96% of these grads are accepted to two- or four-year colleges
The motto of the Cristo Rey Network of high schools is Schools That Work. The dictum pays tribute to the schools’ success at graduating at-risk urban youth and its innovative work-study program, which places students in entry-level, corporate jobs to help them finance their private-school tuition. With graduation rates near 100% and 96% of students accepted to two- or four-year colleges, there is no question the schools work.
In 1996, Jesuit priest Father John Foley founded Cristo Rey Jesuit High School in Chicago’s Pilsen/Little Village neighborhood. The school set out to provide the best college preparatory education available to at-risk youth with limited educational options. Father Foley soon realized, however, that donations alone couldn’t fund the school and a creative financing solution was necessary. Partnering with area business leaders, Father Foley developed the work-study program, which requires students work five days a month at a job to help underwrite the cost of their education while benefiting from exposure to professional careers.
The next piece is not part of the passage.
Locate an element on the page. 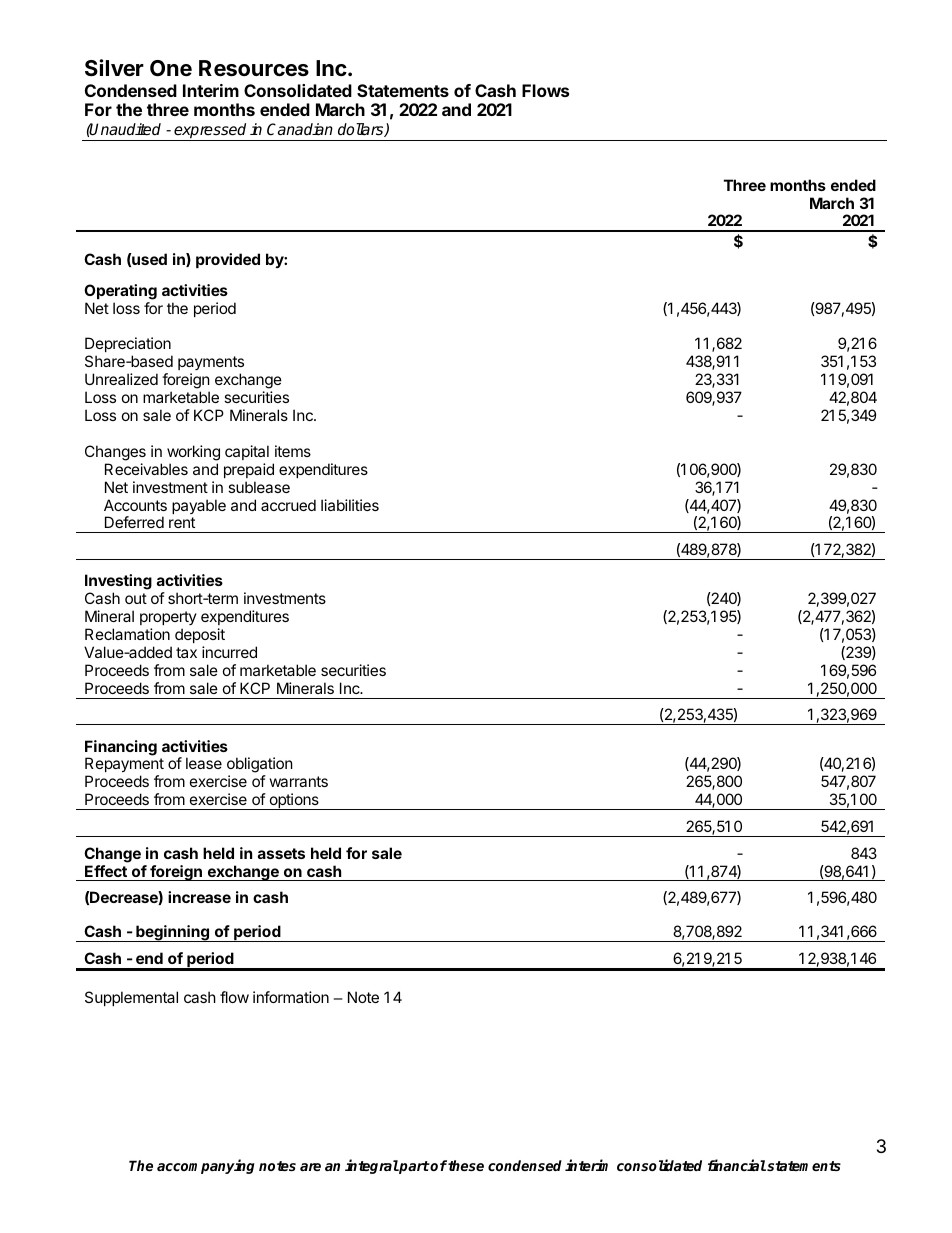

The school opened its doors to 79 students, and the McGowan Fund was supportive of Cristo Rey from those earliest days, awarding its very first grant to the school. Today, the school has grown to 535 students (with a long waiting list) and more than 80 percent of Cristo Rey graduates are currently attending or have already completed college.
From that first school grew the Cristo Rey Network, a coalition of 24 Jesuit college preparatory high schools across the country—all committed to serving underprivileged youth. Over the years, the McGowan Fund has been a consistent supporter of Cristo Rey Schools, and over the past three years the Fund provided $125,000 to three schools in Chicago, Kansas City, and Washington, DC. The Cristo Rey belief in opportunity through education, coupled with its innovative educational model truly embodies the spirit of William G. McGowan, while its proven success reflects the aspiration of the McGowan Fund.